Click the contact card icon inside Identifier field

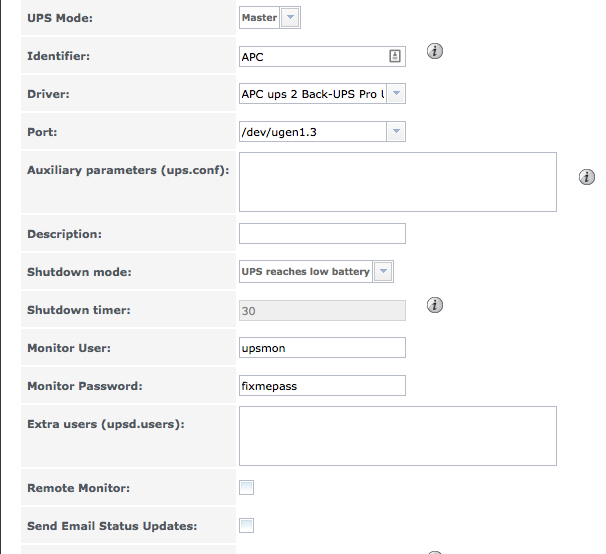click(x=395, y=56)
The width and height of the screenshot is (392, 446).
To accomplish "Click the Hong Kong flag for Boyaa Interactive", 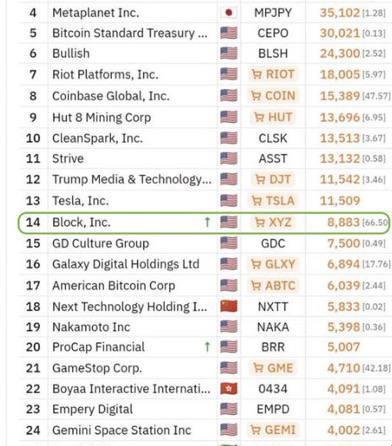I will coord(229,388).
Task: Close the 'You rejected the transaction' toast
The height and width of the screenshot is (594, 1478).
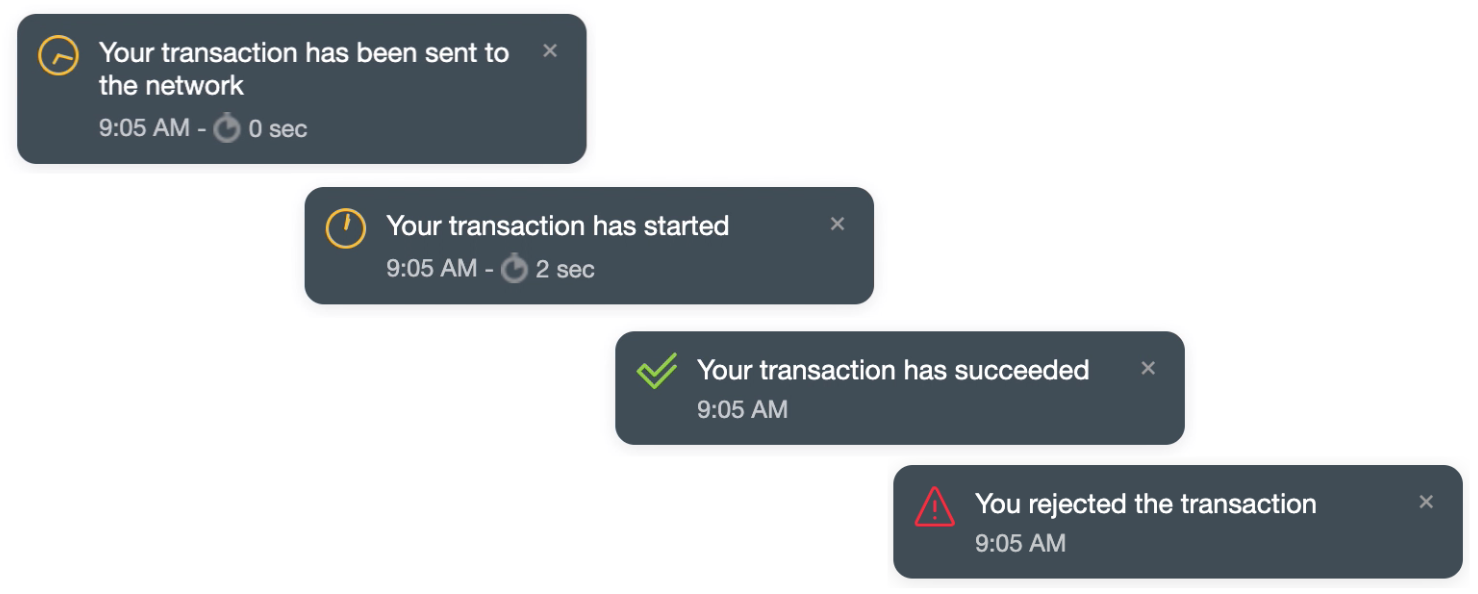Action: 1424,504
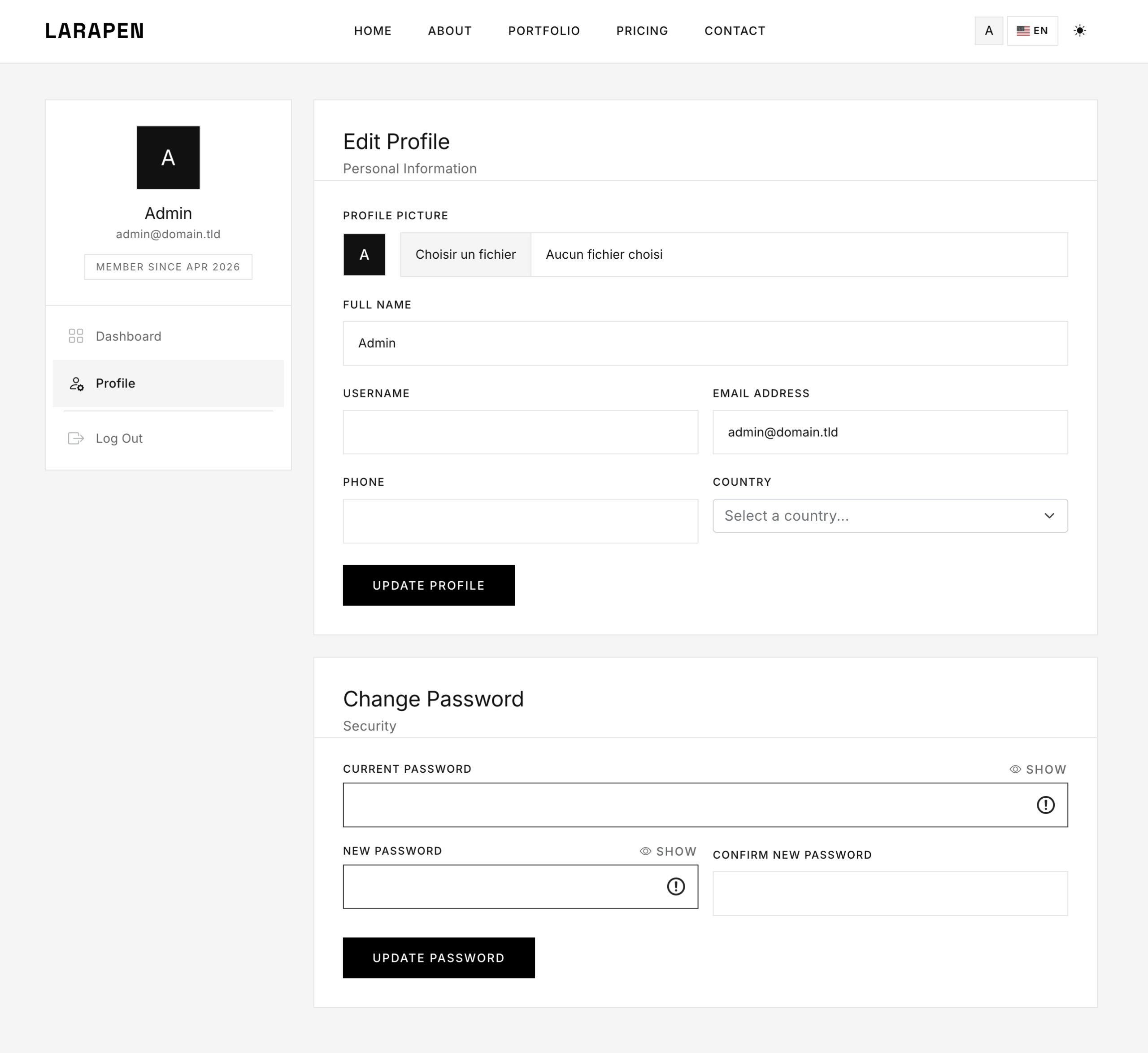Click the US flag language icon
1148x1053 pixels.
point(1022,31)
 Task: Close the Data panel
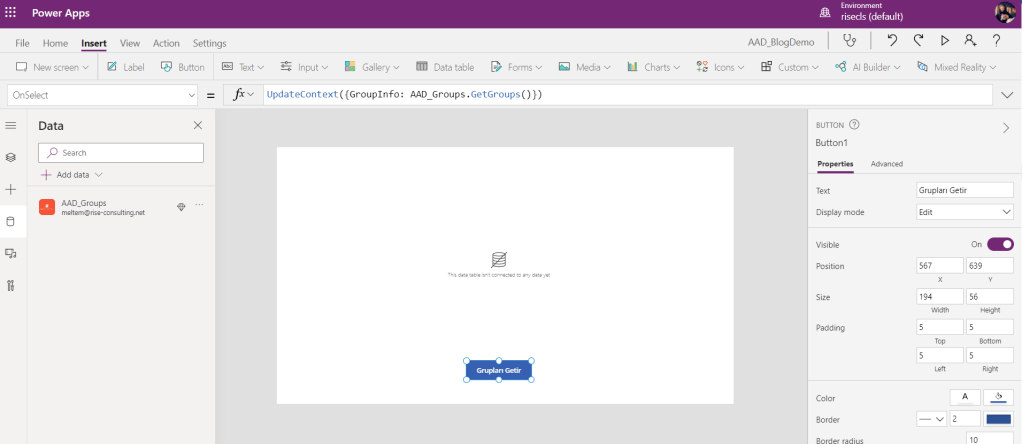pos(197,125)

######

■ **Written exercise**
Could you print the records exactly, starting at the line containing "Task: Close the 'You" and ending at the last line of the records, with the pictures left out?

■ **Response for this exercise**
Task: Close the 'You rejected the transaction' toast
The height and width of the screenshot is (594, 1478).
Action: 1424,504
Click the US flag language icon
1148x1053 pixels.
point(1022,31)
 Task: Close the Data panel
pos(197,125)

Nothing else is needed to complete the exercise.